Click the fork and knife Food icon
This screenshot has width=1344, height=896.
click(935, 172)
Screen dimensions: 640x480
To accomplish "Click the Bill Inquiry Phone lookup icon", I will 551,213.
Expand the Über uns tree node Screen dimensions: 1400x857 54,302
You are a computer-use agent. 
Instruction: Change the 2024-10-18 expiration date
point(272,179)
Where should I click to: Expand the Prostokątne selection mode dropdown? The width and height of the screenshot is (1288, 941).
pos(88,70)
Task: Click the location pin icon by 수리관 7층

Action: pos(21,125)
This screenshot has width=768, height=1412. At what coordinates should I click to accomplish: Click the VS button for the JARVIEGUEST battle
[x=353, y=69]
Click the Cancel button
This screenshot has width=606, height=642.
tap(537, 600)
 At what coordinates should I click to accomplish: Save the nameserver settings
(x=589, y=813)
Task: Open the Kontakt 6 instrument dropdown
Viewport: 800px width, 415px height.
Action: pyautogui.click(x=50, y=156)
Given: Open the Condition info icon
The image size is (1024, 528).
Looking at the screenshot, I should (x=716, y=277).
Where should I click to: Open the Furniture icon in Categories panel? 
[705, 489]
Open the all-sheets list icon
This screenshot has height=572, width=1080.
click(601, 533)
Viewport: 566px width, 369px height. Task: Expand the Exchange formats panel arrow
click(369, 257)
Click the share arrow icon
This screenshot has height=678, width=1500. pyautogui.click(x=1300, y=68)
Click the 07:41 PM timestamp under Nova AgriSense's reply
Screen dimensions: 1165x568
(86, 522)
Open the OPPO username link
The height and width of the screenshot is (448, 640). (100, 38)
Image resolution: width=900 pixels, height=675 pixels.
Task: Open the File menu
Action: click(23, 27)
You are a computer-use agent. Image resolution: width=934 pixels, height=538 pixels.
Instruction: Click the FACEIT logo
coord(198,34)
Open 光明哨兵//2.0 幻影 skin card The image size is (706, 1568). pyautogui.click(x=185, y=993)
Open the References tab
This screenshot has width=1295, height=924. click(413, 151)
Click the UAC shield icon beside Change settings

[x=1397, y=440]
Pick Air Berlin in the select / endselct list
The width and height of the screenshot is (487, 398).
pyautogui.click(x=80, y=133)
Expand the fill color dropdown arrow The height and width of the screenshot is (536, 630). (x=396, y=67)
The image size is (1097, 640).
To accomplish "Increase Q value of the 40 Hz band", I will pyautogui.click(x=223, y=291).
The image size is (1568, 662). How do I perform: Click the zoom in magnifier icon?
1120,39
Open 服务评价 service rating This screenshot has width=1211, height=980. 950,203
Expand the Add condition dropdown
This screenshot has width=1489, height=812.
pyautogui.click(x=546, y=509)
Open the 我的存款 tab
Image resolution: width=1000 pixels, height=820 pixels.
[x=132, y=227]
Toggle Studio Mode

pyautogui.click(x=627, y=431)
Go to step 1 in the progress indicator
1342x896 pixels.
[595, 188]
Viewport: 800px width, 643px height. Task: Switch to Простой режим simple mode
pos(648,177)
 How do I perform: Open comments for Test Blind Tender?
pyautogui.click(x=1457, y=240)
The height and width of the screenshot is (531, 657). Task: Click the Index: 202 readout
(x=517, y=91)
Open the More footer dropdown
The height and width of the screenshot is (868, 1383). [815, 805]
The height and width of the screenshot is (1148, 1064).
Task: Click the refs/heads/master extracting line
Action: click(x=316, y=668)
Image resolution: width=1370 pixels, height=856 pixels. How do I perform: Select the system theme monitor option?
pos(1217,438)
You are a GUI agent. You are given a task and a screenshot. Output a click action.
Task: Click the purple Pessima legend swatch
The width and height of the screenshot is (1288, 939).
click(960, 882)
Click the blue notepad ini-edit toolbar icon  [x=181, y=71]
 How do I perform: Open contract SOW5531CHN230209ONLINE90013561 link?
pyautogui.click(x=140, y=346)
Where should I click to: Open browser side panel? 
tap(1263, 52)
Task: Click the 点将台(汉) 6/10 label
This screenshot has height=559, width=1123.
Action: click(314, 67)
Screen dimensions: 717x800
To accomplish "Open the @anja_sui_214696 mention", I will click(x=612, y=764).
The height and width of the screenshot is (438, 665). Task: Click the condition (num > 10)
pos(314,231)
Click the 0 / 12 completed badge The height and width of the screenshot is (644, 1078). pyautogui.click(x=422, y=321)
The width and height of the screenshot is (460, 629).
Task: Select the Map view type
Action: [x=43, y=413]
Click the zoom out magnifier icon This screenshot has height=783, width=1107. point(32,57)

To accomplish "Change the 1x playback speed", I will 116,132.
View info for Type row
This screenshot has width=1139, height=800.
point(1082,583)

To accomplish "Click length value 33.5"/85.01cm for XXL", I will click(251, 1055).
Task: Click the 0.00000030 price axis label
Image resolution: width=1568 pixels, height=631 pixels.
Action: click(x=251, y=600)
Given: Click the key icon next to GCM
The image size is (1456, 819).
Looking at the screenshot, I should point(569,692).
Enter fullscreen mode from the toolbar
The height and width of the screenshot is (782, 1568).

- _ЗАДАНИЕ_
Выведите все пункты, приведенные выше, строка в строку и без каких-либо изменений.

- _ПРАВИЛЬНЫЙ ОТВЕТ_
Click the fork and knife Food icon
This screenshot has width=1344, height=896.
click(935, 172)
Screen dimensions: 640x480
To accomplish "Click the Bill Inquiry Phone lookup icon", I will 551,213.
Expand the Über uns tree node Screen dimensions: 1400x857 54,302
You are a computer-use agent. 
Instruction: Change the 2024-10-18 expiration date
point(272,179)
Where should I click to: Expand the Prostokątne selection mode dropdown? The width and height of the screenshot is (1288, 941).
pos(88,70)
Task: Click the location pin icon by 수리관 7층

Action: pos(21,125)
This screenshot has width=768, height=1412. At what coordinates should I click to accomplish: Click the VS button for the JARVIEGUEST battle
[x=353, y=69]
Click the Cancel button
This screenshot has width=606, height=642.
tap(537, 600)
 At what coordinates should I click to accomplish: Save the nameserver settings
(x=589, y=813)
Task: Open the Kontakt 6 instrument dropdown
Viewport: 800px width, 415px height.
Action: pyautogui.click(x=50, y=156)
Given: Open the Condition info icon
The image size is (1024, 528).
Looking at the screenshot, I should (x=716, y=277).
Where should I click to: Open the Furniture icon in Categories panel? 
[705, 489]
Open the all-sheets list icon
This screenshot has height=572, width=1080.
click(601, 533)
Viewport: 566px width, 369px height. Task: Expand the Exchange formats panel arrow
click(369, 257)
Click the share arrow icon
This screenshot has height=678, width=1500. pyautogui.click(x=1300, y=68)
Click the 07:41 PM timestamp under Nova AgriSense's reply
Screen dimensions: 1165x568
(86, 522)
Open the OPPO username link
The height and width of the screenshot is (448, 640). (100, 38)
Image resolution: width=900 pixels, height=675 pixels.
Task: Open the File menu
Action: click(23, 27)
You are a computer-use agent. Image resolution: width=934 pixels, height=538 pixels.
Instruction: Click the FACEIT logo
coord(198,34)
Open 光明哨兵//2.0 幻影 skin card The image size is (706, 1568). pyautogui.click(x=185, y=993)
Open the References tab
This screenshot has width=1295, height=924. click(413, 151)
Click the UAC shield icon beside Change settings

[x=1397, y=440]
Pick Air Berlin in the select / endselct list
The width and height of the screenshot is (487, 398).
pyautogui.click(x=80, y=133)
Expand the fill color dropdown arrow The height and width of the screenshot is (536, 630). (x=396, y=67)
The image size is (1097, 640).
To accomplish "Increase Q value of the 40 Hz band", I will pyautogui.click(x=223, y=291).
The image size is (1568, 662). How do I perform: Click the zoom in magnifier icon?
1120,39
Open 服务评价 service rating This screenshot has width=1211, height=980. 950,203
Expand the Add condition dropdown
This screenshot has width=1489, height=812.
pyautogui.click(x=546, y=509)
Open the 我的存款 tab
Image resolution: width=1000 pixels, height=820 pixels.
[x=132, y=227]
Toggle Studio Mode

pyautogui.click(x=627, y=431)
Go to step 1 in the progress indicator
1342x896 pixels.
[595, 188]
Viewport: 800px width, 643px height. Task: Switch to Простой режим simple mode
pos(648,177)
 How do I perform: Open comments for Test Blind Tender?
pyautogui.click(x=1457, y=240)
The height and width of the screenshot is (531, 657). Task: Click the Index: 202 readout
(x=517, y=91)
Open the More footer dropdown
The height and width of the screenshot is (868, 1383). [815, 805]
The height and width of the screenshot is (1148, 1064).
Task: Click the refs/heads/master extracting line
Action: click(x=316, y=668)
Image resolution: width=1370 pixels, height=856 pixels. How do I perform: Select the system theme monitor option?
pos(1217,438)
You are a GUI agent. You are given a task and a screenshot. Output a click action.
Task: Click the purple Pessima legend swatch
The width and height of the screenshot is (1288, 939).
click(960, 882)
Click the blue notepad ini-edit toolbar icon  [x=181, y=71]
 How do I perform: Open contract SOW5531CHN230209ONLINE90013561 link?
pyautogui.click(x=140, y=346)
Where should I click to: Open browser side panel? 
tap(1263, 52)
Task: Click the 点将台(汉) 6/10 label
This screenshot has height=559, width=1123.
Action: click(314, 67)
Screen dimensions: 717x800
To accomplish "Open the @anja_sui_214696 mention", I will click(x=612, y=764).
The height and width of the screenshot is (438, 665). Task: Click the condition (num > 10)
pos(314,231)
Click the 0 / 12 completed badge The height and width of the screenshot is (644, 1078). pyautogui.click(x=422, y=321)
The width and height of the screenshot is (460, 629).
Task: Select the Map view type
Action: [x=43, y=413]
Click the zoom out magnifier icon This screenshot has height=783, width=1107. point(32,57)

To accomplish "Change the 1x playback speed", I will 116,132.
View info for Type row
This screenshot has width=1139, height=800.
point(1082,583)

To accomplish "Click length value 33.5"/85.01cm for XXL", I will click(251, 1055).
Task: Click the 0.00000030 price axis label
Image resolution: width=1568 pixels, height=631 pixels.
Action: click(x=251, y=600)
Given: Click the key icon next to GCM
The image size is (1456, 819).
Looking at the screenshot, I should point(569,692).
Enter fullscreen mode from the toolbar
The height and width of the screenshot is (782, 1568).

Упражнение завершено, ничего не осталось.